Der zweite Knackpunkt des neuen Preissystems ist die hohe Strafgebühr für verpasste Plan&Spar-Buchungen. Der Miterfinder des Interregio, Karl-Dieter Bodack, formuliert es so: „Das neue Preissystem schafft Juristereien statt Dienstleistungen.“ Wer haftet, wenn die Straßenbahn Verspätung hatte? Wann haftet die Bahn selbst? Auch hier ist die Lösung des VCD klar: Deutlich reduzierte Stornogebühr und unbürokratischere Buchungskriterien, keine Wochenendbindung, keine Hin- und Rückfahrtbindung.

Der VCD steht weiter in engem Kontakt zur DB AG und hat Einfluss: „Wir haben vor zehn Jahren die DBAG von der BahnCard überzeugt, wir haben die BahnCard 50 für das kommende Jahr erhalten und die kinderfreundliche Gestaltung des neuen Preissystems wesentlich beeinflusst“, sagt VCD-Referentin Annette Volkens. Der VCD setzt sich weiter beharrlich für die Interessen seiner Mitglieder bei der Bahn ein.

Michael Adler


 

VCD-Musterbriefaktion

In fairkehr 4/2002 rief der VCD die Leser auf, den Bahnfahrer-Profil-Test zu machen und die Ergebnisse in einem Musterbrief festzuhalten. So sollten die individuellen Auswirkungen des neuen Bahnpreissystems deutlich werden. Test und Brief konnten bis zum 15. November auch im Internet heruntergeladen und ausgefüllt werden.

Insgesamt rund 1600 Bahnfahrerinnen und Bahnfahrer haben den Musterbrief an die VCD-Bundesgeschäftsstelle geschickt.
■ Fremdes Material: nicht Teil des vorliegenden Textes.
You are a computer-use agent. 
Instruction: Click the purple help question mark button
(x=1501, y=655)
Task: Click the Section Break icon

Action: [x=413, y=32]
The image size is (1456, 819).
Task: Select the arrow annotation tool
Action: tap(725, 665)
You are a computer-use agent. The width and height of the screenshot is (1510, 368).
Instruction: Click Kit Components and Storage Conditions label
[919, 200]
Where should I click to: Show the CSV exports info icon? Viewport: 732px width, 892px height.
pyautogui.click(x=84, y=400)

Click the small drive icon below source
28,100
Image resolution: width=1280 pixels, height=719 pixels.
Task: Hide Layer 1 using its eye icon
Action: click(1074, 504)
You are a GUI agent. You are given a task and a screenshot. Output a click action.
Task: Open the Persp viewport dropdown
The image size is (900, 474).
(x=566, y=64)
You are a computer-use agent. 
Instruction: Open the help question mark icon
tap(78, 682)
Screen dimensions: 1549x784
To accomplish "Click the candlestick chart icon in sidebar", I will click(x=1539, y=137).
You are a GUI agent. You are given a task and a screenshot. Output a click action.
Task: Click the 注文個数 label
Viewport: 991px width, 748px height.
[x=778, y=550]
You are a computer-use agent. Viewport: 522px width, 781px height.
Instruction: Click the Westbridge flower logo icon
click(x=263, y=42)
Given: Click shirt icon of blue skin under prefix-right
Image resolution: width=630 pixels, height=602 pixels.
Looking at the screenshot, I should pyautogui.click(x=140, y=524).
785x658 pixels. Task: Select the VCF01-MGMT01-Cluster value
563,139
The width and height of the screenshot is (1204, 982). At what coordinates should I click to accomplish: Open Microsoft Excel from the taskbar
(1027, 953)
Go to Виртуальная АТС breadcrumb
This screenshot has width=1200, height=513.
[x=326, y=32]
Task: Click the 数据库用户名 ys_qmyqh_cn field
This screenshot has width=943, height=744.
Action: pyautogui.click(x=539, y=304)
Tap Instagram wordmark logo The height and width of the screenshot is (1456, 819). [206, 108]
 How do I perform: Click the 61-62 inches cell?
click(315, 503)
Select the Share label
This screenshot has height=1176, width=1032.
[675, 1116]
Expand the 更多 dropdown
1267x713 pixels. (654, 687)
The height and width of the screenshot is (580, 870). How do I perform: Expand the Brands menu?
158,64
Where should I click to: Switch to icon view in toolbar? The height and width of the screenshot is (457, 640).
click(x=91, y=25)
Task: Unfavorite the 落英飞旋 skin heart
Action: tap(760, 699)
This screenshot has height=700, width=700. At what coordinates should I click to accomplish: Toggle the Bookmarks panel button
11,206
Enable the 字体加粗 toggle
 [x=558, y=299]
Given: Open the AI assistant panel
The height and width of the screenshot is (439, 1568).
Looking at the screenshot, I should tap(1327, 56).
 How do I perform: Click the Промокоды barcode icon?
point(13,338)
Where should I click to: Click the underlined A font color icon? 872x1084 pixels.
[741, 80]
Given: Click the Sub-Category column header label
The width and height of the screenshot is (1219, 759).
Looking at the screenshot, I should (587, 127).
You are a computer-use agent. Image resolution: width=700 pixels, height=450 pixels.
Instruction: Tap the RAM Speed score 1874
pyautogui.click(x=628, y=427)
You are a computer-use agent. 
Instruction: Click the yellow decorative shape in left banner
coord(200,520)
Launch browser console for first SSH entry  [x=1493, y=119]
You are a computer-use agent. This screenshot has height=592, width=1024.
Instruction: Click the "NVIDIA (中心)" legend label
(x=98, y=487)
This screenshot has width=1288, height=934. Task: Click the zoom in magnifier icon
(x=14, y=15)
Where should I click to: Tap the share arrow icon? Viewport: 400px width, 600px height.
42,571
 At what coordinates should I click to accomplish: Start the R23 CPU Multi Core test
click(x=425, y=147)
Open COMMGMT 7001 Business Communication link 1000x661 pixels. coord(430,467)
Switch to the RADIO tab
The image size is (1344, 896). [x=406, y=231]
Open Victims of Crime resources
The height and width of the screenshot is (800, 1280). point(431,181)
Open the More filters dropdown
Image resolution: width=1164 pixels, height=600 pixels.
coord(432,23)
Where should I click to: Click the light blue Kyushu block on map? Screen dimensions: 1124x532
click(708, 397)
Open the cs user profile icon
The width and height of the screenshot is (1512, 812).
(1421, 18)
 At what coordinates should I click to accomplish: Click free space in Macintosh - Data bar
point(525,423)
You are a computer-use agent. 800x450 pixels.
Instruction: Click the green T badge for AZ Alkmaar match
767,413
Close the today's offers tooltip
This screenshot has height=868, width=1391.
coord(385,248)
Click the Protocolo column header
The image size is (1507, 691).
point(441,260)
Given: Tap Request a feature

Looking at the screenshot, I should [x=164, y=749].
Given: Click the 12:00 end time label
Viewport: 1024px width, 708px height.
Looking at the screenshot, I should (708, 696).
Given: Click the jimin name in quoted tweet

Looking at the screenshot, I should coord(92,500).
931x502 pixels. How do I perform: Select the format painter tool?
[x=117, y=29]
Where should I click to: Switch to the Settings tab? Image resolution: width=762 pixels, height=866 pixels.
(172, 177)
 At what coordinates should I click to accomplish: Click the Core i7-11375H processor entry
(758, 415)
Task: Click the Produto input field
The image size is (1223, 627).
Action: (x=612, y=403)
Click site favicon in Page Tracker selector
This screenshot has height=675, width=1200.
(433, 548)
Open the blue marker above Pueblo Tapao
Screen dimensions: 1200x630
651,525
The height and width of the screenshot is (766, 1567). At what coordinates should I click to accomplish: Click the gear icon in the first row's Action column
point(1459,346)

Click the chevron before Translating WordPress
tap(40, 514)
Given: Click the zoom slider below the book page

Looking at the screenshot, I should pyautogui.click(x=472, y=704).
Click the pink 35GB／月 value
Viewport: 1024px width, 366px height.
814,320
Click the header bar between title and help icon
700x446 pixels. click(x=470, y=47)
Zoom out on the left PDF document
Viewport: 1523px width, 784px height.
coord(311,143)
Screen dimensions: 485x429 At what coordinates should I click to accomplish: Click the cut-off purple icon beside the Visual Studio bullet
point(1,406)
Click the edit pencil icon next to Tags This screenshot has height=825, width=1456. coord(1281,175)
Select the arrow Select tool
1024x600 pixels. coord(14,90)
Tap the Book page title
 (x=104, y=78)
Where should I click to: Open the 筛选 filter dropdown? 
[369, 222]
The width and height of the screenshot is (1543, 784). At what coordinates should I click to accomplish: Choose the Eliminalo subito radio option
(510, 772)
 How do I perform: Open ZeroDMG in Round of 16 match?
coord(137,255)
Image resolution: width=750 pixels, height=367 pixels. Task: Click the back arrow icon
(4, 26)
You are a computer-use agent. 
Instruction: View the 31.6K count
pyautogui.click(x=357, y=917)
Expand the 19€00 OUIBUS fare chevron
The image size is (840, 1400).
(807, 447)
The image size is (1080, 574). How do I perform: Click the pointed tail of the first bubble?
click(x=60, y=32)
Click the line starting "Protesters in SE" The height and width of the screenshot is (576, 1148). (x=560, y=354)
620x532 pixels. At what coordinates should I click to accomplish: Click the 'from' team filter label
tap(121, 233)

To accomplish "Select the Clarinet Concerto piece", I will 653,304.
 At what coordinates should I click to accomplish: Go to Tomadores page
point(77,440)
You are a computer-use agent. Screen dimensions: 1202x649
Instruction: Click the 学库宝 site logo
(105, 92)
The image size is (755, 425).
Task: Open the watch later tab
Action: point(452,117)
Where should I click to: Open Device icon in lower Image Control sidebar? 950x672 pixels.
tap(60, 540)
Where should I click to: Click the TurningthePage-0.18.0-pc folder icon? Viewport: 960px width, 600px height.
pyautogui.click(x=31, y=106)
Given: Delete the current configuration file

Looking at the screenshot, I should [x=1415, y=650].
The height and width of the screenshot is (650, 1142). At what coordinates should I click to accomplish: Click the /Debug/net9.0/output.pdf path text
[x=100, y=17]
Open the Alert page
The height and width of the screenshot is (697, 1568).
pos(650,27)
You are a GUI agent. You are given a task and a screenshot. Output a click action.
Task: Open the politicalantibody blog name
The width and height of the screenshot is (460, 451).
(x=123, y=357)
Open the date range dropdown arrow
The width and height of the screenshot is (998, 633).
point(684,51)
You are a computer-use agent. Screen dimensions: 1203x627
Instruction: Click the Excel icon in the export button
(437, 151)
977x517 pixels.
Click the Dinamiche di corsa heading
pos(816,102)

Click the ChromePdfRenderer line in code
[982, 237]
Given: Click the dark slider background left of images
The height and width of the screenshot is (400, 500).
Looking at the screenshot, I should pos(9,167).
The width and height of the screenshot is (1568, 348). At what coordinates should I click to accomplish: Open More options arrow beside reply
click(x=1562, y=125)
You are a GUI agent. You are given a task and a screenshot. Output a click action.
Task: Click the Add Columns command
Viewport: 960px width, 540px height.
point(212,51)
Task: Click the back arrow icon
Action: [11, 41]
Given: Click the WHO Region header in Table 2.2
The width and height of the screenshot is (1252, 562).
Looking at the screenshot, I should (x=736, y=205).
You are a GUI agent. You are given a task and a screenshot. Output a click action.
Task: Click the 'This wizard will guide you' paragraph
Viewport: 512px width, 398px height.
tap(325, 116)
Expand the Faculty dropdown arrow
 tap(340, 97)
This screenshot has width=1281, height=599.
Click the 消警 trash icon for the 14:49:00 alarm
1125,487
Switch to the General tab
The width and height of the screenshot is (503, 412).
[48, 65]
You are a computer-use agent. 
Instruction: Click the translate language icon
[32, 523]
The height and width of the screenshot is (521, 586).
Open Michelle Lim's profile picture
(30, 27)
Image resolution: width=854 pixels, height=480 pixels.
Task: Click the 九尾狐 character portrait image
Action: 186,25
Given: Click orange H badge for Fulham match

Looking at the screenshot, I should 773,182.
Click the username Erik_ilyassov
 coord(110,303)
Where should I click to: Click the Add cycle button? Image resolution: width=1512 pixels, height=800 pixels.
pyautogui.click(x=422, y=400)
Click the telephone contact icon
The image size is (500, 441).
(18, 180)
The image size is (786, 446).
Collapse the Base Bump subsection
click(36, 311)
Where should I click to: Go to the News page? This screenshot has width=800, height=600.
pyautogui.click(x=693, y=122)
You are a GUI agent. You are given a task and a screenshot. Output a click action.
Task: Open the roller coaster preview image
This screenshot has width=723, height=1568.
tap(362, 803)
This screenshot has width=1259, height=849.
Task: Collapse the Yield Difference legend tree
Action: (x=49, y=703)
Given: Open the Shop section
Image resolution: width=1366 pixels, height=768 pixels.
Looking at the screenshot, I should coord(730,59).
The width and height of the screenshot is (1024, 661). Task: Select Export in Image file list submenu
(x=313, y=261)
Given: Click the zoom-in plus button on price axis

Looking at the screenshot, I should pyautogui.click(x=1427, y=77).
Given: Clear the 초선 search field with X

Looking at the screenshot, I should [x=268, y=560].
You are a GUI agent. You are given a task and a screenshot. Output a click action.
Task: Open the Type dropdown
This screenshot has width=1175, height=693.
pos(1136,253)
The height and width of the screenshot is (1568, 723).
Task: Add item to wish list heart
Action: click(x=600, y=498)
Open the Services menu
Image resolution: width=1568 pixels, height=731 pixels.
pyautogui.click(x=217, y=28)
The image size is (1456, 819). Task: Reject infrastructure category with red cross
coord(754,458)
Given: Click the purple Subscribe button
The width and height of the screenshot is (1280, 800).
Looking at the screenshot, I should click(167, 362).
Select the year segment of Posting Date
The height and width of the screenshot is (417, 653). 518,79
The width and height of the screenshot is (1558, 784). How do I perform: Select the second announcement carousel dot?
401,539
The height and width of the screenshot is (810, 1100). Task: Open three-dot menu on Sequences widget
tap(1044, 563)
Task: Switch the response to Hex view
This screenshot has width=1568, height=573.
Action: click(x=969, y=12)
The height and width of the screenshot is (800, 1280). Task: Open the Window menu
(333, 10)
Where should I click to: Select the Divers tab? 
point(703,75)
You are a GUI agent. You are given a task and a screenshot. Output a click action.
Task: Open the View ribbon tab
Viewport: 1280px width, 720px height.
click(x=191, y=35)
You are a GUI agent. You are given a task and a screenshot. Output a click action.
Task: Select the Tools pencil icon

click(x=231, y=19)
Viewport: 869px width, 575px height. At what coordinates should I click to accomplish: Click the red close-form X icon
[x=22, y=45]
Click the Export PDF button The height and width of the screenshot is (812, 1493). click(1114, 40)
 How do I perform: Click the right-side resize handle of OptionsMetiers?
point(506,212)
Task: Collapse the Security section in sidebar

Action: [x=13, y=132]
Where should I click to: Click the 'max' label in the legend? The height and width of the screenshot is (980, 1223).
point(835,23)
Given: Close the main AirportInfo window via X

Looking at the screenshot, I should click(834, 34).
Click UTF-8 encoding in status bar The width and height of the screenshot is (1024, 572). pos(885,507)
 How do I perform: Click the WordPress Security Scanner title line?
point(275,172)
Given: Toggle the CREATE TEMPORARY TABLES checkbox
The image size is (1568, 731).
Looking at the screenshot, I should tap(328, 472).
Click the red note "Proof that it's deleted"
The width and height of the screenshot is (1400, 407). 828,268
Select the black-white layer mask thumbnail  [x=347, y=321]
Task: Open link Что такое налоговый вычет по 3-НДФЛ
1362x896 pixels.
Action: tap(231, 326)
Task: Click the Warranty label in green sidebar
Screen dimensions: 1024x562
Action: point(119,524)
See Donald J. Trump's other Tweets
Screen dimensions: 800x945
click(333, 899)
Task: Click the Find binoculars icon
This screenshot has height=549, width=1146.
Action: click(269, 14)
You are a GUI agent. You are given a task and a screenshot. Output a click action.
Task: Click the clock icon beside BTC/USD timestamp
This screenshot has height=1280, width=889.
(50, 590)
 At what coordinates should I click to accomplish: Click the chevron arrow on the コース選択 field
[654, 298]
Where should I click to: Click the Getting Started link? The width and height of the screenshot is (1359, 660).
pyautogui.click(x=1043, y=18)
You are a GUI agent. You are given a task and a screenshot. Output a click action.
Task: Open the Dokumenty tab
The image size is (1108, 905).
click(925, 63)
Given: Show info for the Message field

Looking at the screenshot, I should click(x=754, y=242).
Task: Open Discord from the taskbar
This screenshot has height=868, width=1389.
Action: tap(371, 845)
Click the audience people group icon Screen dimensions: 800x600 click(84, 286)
Ergebnis: Über 90 Prozent der Teilnehmer sehen sich nach eigener Einschätzung und den Ergebnissen des VCD-Bahnfahrer-Profil-Tests als Verlierer/innen des neuen Preissystems (93,4% werden „verlieren”, 3,4% „etwas verlieren”). Nur knapp ein Prozent wird im Mittel keine Veränderung spüren. Deutliche Gewinner/innen waren nicht unter den Einsendern und auch diejenigen, die „etwas gewinnen”, bleiben mit nur 0,1% verschwindend wenige.

Die überwiegende Verlierer-Mehrheit lag vor allem darin begründet, dass die Teilnehmer in der Regel allein (90%) und spontan (83%) reisen. Wenngleich die Ergebnisse nicht als repräsentativ angesehen werden können, zeigt die Aktion dennoch deutlich: Das neue Preissystem schafft nicht nur Gewinner, sondern auch viele Verlierer. Der VCD wird die Briefe wie angekündigt an die Abgeordneten des Deutschen Bundestages weiterleiten, damit die Forderungen des VCD auch von der Politik gehört werden: Eine BahnCard mit 50 Prozent Ermäßigung muss auch weiterhin erhalten bleiben und das neue Preissystem durch eine Vielzahl von Nachbesserungen attraktiver werden.